Sofie doesn’t have the heart to say to Lindsey that every time she touches her it feels like needles are being driven into her scalp. “What do the headaches have to do with anything?”

“You say you’ve never had them before, nothing like this.” Lindsey looks at Sofie for confirmation and she quickly nods, wishing that she hadn’t. “Well, coming here to the canyon, with all the Lycan power and actual werewolves around you, it’s somehow triggering the change in you. The headaches are just the start of it. Your body isn’t prepared for what is going to happen to it.
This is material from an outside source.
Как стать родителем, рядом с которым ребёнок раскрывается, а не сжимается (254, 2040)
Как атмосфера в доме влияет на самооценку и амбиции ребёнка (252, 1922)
It’s like the human part of you is doing everything it can to fight the Lycan gene.”

Sofie sits in silence for a few minutes, trying to get to grips with everything that Lindsey has just told her. It all seems to fantastical, too impossible to be true. But then how do you explain the vision? Sofie really wishes there was a way to turn part of your brain off. Eventually, she asks the only question that really seems to matter. “So, say that you’re right about all of this...what’s going to happen to me?”